PROBLEM REQUIREMENTS
Which lines of the records below contain the word "Starter"? Report each of them in full.
*** Opening of SOURCE DATA ***
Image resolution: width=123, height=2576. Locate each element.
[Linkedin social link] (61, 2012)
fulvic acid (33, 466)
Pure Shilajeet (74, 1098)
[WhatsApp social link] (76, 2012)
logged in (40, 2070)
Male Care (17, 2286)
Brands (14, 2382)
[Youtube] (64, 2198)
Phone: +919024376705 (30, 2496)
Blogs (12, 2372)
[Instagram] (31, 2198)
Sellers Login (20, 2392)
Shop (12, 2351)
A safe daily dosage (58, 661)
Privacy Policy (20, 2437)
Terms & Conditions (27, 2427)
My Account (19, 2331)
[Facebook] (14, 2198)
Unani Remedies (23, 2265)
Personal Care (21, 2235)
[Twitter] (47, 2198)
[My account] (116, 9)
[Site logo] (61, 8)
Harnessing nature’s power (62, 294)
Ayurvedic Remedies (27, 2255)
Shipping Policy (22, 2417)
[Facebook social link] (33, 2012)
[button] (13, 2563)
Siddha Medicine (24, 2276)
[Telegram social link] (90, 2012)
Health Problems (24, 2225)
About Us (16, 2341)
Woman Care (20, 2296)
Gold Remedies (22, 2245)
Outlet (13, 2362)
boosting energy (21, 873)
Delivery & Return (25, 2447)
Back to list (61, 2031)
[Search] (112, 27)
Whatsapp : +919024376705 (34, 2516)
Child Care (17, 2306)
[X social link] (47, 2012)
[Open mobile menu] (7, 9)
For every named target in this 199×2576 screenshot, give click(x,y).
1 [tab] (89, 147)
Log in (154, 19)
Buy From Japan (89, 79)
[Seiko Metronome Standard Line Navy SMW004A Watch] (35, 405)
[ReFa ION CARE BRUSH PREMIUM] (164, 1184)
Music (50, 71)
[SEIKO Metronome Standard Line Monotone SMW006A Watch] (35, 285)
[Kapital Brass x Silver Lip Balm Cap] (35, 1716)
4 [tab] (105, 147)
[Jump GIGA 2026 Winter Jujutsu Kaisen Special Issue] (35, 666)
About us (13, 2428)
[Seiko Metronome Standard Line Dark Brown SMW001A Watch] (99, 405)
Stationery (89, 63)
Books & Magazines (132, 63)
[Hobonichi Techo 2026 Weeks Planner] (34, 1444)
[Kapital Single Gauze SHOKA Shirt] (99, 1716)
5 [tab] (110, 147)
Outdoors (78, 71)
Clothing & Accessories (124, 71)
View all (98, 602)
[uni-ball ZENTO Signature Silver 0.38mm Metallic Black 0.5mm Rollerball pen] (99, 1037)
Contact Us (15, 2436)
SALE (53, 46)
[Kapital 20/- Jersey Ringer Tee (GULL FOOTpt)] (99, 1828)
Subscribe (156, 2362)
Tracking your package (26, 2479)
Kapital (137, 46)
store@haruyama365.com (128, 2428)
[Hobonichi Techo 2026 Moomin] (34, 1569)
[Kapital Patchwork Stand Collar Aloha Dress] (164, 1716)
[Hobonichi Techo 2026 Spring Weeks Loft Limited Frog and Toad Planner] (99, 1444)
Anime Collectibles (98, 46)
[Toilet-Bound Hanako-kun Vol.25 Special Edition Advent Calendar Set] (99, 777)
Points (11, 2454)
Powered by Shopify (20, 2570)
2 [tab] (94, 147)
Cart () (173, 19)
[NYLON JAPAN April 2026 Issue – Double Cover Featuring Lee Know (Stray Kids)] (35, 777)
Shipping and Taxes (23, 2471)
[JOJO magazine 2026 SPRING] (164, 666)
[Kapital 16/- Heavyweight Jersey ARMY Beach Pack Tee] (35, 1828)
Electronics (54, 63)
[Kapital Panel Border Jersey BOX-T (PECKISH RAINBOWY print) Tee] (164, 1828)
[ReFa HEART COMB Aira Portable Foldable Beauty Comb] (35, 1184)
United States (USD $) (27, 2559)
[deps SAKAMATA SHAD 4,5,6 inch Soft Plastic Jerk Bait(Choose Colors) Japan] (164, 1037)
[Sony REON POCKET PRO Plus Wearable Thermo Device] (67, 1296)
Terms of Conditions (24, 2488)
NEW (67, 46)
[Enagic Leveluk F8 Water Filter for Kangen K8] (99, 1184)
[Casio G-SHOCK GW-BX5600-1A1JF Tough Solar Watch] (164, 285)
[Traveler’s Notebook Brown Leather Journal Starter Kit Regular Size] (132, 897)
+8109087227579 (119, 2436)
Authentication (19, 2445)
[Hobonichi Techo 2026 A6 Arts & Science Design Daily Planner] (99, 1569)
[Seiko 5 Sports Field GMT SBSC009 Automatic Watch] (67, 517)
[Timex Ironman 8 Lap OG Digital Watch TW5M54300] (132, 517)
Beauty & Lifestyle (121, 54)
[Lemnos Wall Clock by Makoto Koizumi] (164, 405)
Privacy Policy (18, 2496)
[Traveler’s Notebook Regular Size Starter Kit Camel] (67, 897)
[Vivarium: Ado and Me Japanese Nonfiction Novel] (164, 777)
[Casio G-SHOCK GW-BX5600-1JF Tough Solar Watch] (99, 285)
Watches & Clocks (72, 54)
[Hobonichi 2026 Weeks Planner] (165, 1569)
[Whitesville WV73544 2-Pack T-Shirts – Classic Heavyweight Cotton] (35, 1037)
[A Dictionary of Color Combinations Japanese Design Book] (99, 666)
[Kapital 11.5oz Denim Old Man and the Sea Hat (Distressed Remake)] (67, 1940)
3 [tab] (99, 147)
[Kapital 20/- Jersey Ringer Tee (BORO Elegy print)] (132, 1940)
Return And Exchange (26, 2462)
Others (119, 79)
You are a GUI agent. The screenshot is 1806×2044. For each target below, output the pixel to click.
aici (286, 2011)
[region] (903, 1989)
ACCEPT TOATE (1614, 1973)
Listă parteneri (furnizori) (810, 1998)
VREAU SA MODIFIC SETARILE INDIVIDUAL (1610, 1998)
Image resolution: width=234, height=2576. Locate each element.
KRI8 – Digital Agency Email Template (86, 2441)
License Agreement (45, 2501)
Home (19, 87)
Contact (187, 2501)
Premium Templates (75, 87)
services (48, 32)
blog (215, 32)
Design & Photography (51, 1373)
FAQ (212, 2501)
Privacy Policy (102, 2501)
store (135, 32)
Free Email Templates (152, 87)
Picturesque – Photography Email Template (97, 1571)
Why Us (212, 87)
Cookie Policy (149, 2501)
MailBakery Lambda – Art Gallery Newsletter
*** Close of SOURCE DATA ***
RESPONSE TO THIS EXERCISE
[Traveler’s Notebook Brown Leather Journal Starter Kit Regular Size] (132, 897)
[Traveler’s Notebook Regular Size Starter Kit Camel] (67, 897)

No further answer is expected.